=== SOURCE DATA ===
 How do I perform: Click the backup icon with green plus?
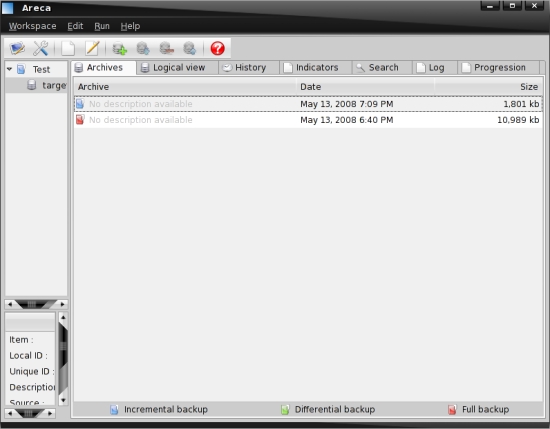point(120,48)
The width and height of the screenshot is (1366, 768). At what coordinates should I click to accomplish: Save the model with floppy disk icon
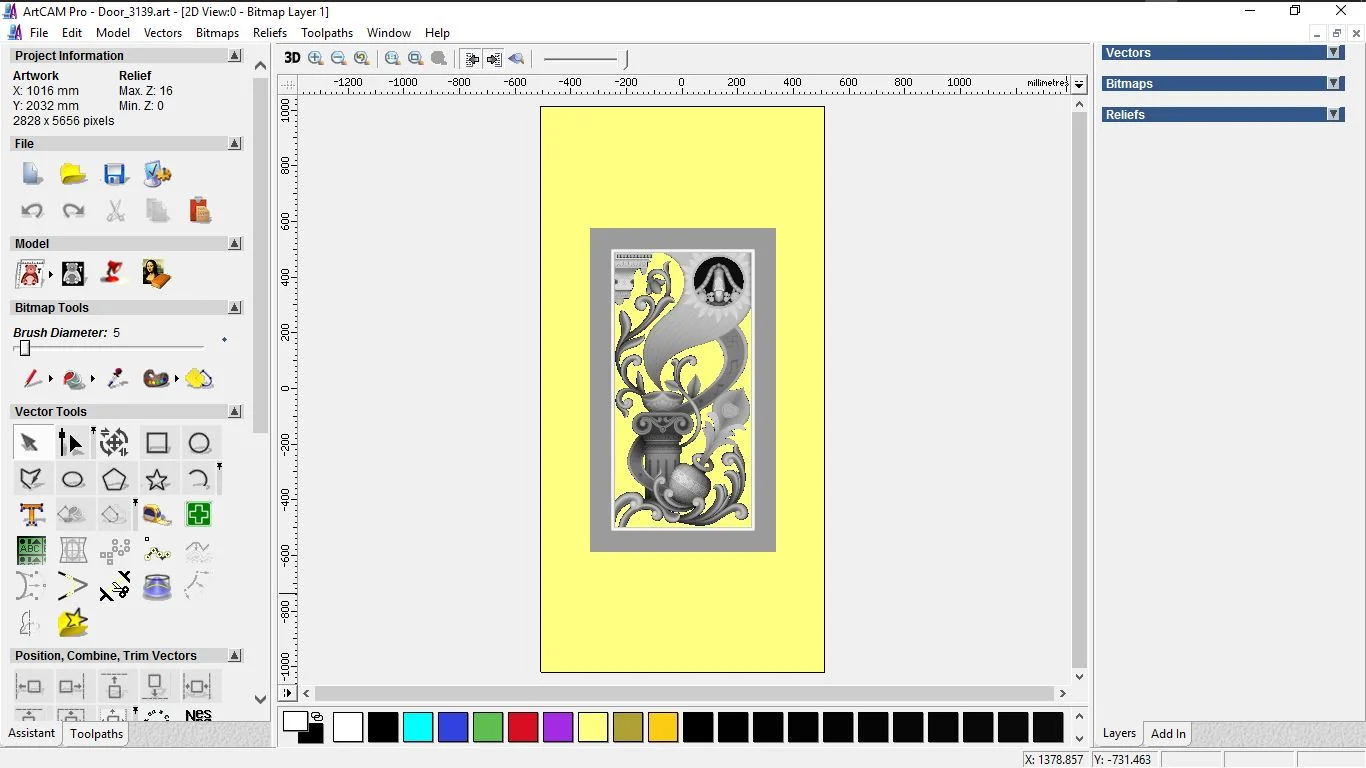pyautogui.click(x=115, y=174)
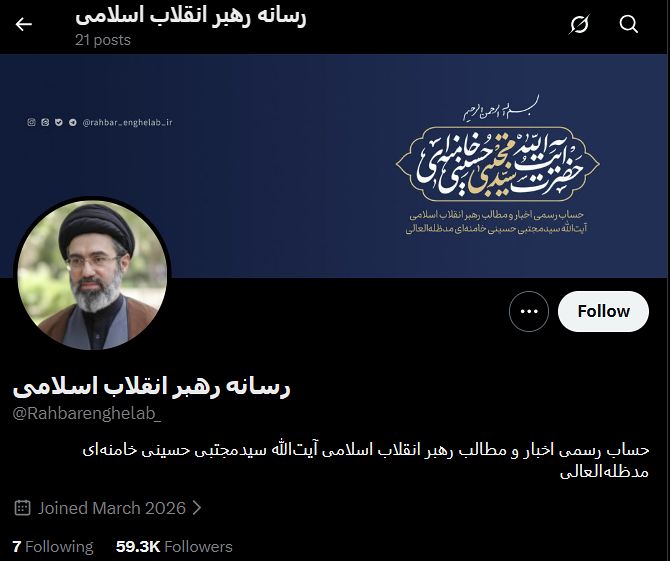Click the Telegram icon in the banner
This screenshot has height=561, width=670.
[x=73, y=122]
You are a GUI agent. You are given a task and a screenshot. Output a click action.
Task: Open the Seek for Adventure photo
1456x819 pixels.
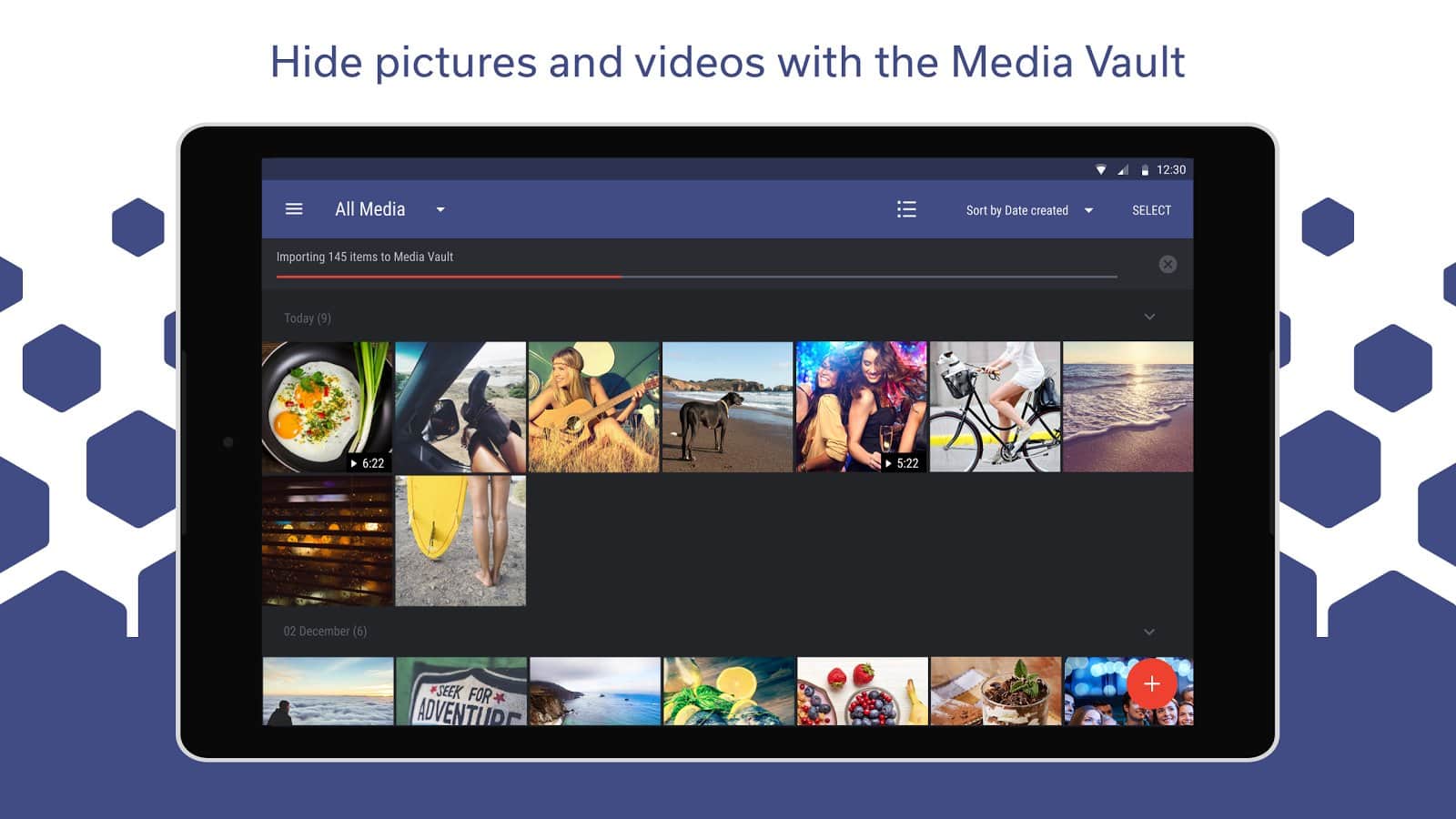pyautogui.click(x=461, y=692)
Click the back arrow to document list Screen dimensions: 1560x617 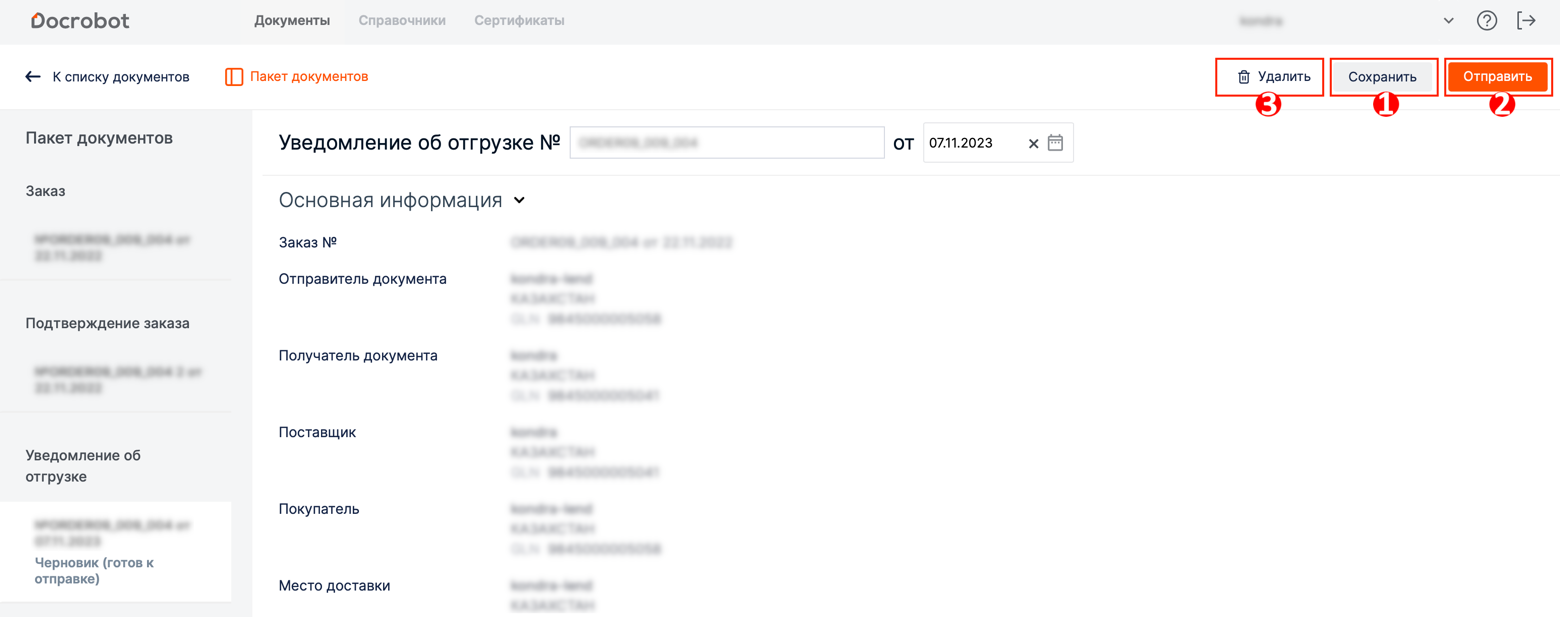tap(33, 77)
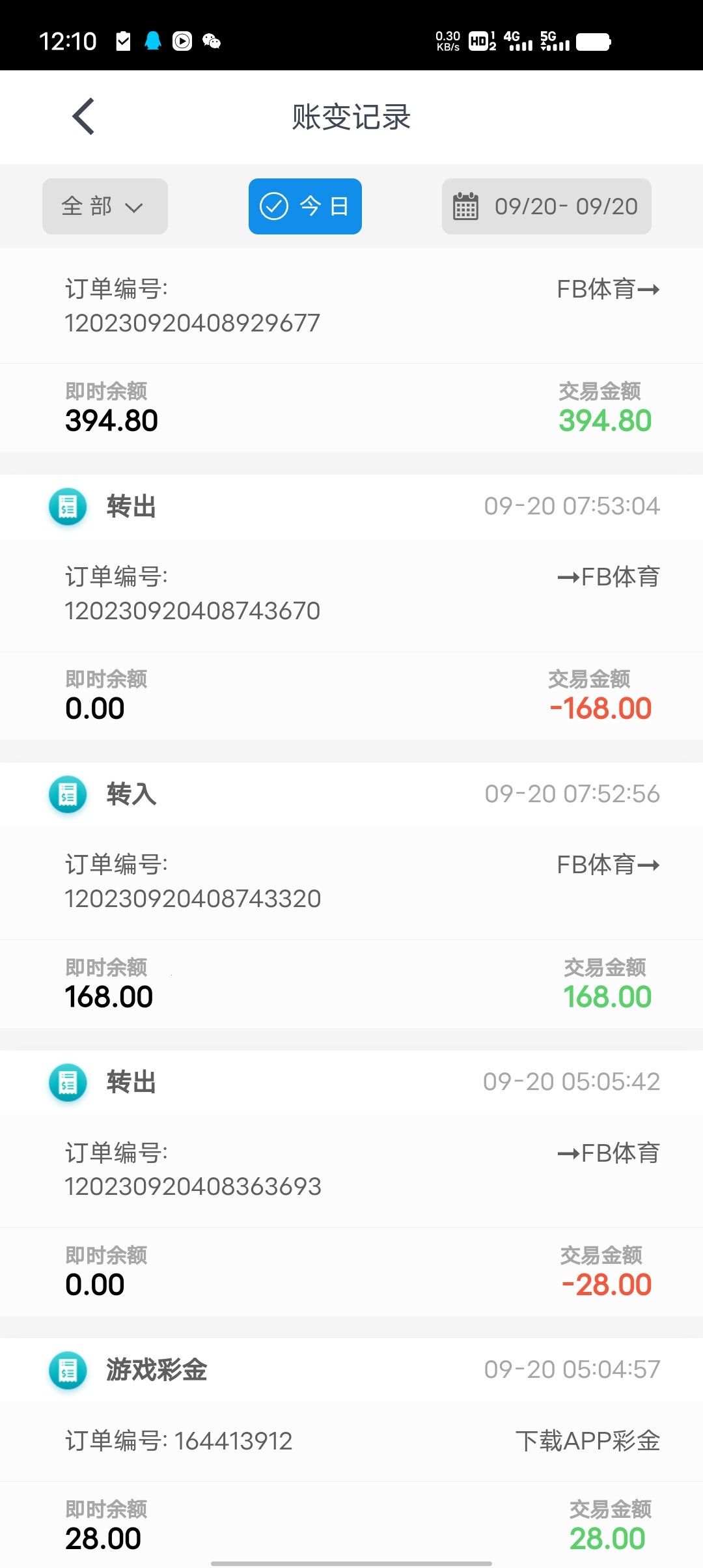Tap the -168.00 transaction amount
Screen dimensions: 703x1568
pos(600,708)
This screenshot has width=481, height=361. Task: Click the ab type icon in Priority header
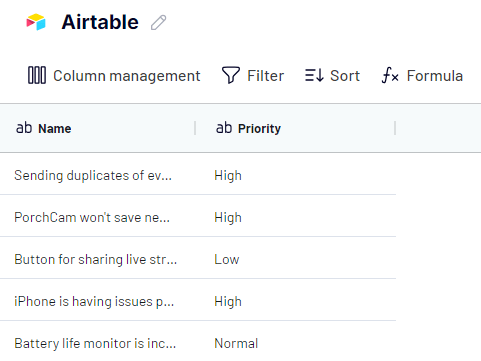point(224,128)
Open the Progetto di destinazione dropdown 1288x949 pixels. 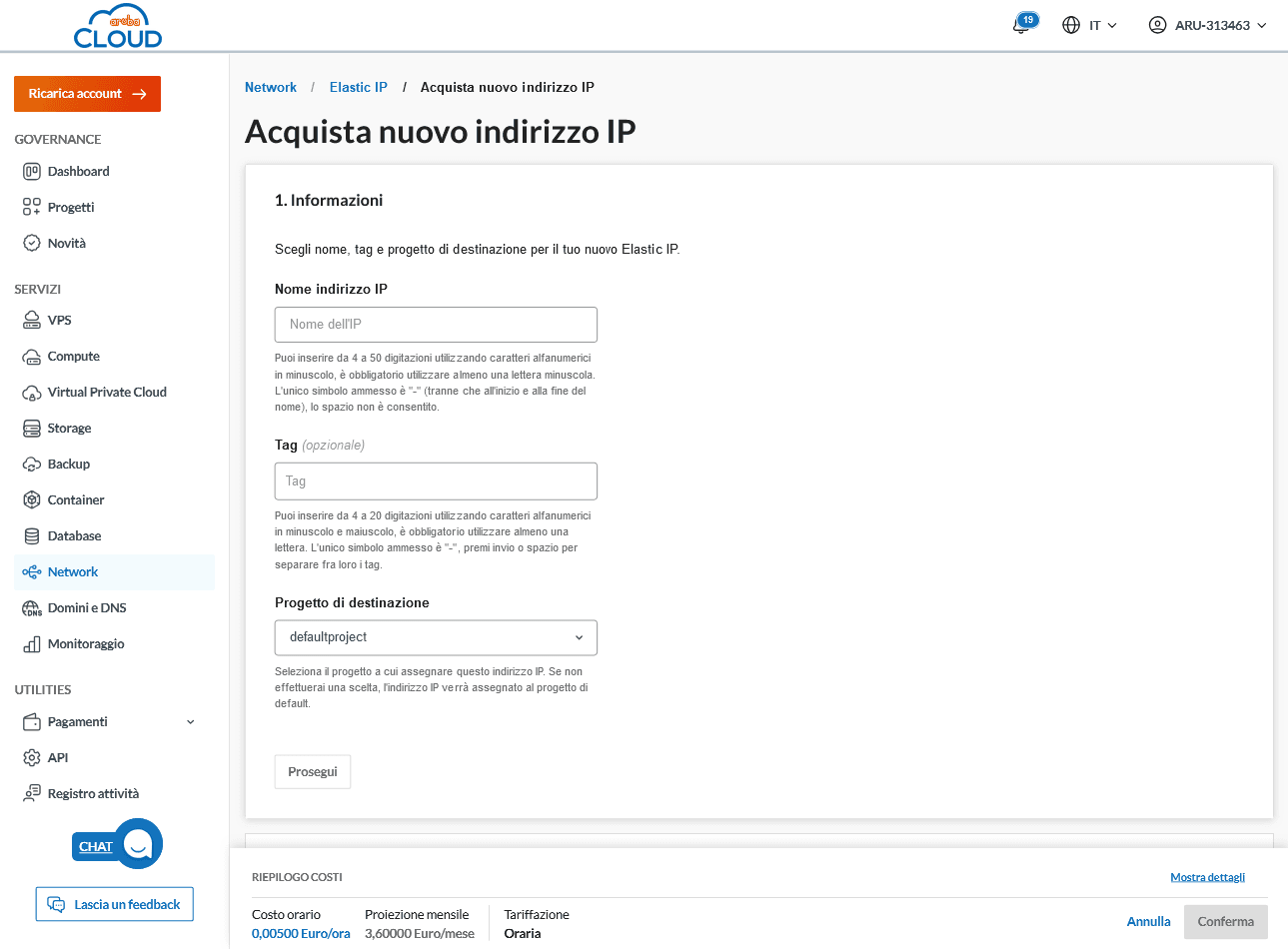click(x=436, y=638)
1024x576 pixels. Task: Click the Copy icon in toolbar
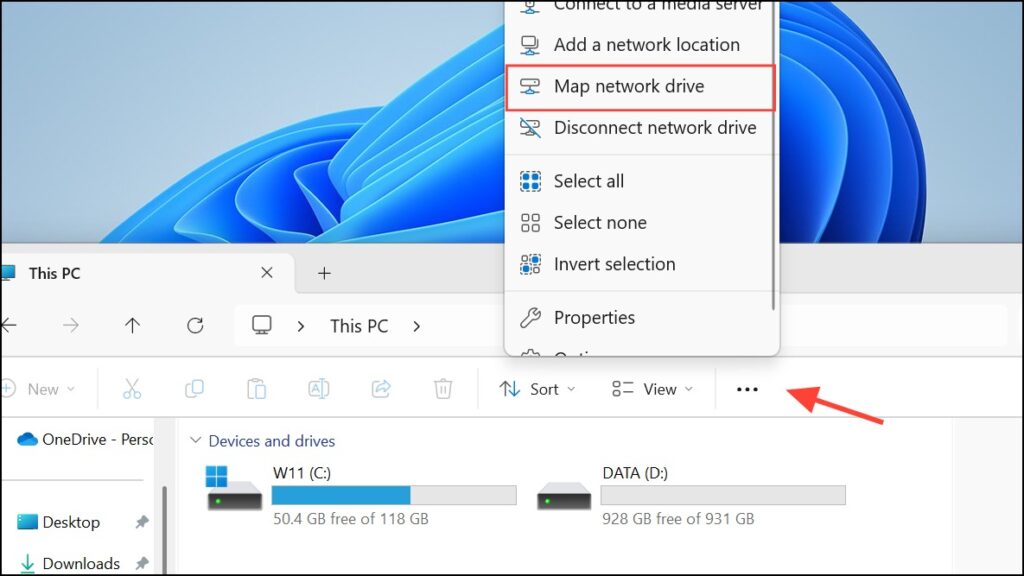click(194, 389)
===
**YOUR ASSIGNMENT**
Write out, word for word, the stretch of entries that begins at the line with "The width and" and ends at the line with "Task: Open the Seek for Adventure photo". Pictures do not belong in it.

**TASK OUTPUT**
The width and height of the screenshot is (1366, 768). At what coordinates should I click to accomplish: Save the model with floppy disk icon
pyautogui.click(x=115, y=174)
Click the Telegram icon in the banner
This screenshot has height=561, width=670.
[x=73, y=122]
You are a GUI agent. You are given a task and a screenshot. Output a click action.
Task: Open the Seek for Adventure photo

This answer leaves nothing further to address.